DEPRESYON YENİLİR Mİ?

30 okunma Ağustos 2020

Sağlıklı beslenme sadece güzel görünümlü bir vücut ya da sağlam bir kalp-damar sistemi için değil, beyin sağlığımız içinde önemlidir.

Sizlerin de bildiği gibi depresyon modern insanın beynini esir alan en önemli sorunlardan biridir. Ve yakın dönemde yapılan birçok çalışma depresyon ve yediklerimiz arasında çok önemli ilişkiler olduğunu göstermektedir.
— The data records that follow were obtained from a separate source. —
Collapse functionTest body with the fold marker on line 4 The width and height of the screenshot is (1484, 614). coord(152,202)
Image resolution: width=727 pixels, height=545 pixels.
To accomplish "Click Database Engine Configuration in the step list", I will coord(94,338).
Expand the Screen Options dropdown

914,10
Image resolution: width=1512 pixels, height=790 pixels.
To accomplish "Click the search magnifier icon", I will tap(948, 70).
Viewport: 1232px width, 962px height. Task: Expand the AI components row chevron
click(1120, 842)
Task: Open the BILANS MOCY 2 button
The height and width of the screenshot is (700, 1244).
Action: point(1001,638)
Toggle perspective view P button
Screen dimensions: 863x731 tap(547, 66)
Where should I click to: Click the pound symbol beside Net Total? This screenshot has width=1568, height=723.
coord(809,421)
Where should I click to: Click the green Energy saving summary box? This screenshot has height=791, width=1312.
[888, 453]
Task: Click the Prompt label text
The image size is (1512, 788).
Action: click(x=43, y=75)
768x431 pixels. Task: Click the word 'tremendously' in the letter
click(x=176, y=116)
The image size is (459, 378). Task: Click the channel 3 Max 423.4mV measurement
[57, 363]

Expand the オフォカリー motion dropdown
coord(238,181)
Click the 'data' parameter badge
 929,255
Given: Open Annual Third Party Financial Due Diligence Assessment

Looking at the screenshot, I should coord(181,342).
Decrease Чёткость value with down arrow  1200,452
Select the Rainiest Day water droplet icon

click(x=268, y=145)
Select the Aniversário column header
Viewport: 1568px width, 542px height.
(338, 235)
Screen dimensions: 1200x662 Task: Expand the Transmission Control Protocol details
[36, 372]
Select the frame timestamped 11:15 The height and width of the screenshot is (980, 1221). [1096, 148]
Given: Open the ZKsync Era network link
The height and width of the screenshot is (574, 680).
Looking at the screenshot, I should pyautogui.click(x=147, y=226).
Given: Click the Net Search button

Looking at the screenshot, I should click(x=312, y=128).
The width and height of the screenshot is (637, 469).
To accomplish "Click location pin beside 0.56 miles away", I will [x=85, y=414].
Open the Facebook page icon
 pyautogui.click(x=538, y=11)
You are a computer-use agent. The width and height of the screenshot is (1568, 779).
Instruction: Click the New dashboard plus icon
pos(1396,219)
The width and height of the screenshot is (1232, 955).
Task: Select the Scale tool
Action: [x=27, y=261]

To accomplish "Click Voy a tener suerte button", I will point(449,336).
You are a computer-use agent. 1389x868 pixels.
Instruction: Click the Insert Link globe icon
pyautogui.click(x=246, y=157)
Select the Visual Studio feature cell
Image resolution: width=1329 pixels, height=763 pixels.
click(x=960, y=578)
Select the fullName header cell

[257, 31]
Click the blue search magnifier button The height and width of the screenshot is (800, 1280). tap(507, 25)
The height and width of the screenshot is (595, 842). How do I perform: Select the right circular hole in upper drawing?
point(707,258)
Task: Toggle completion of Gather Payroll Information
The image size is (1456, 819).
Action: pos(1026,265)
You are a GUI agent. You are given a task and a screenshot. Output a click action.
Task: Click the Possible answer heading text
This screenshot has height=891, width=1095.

Ülkemizde son 9 yılda yapılan araştırmalar doğrultusun da antidepresan kullanımı %160 oranında artış göstermektedir. Özellikle kadınların erkeklerden daha fazla antidepresan kullanıldığı ve lise dönemindeki gençlerinde giderek yaygınlaştığı gözlemlenmektedir. Tüm bu rakamlar ürkütücü bir tabloyu da karşımıza koymaktadır.

Peki depresyonla mücadele etmek için ne yapmalıyız?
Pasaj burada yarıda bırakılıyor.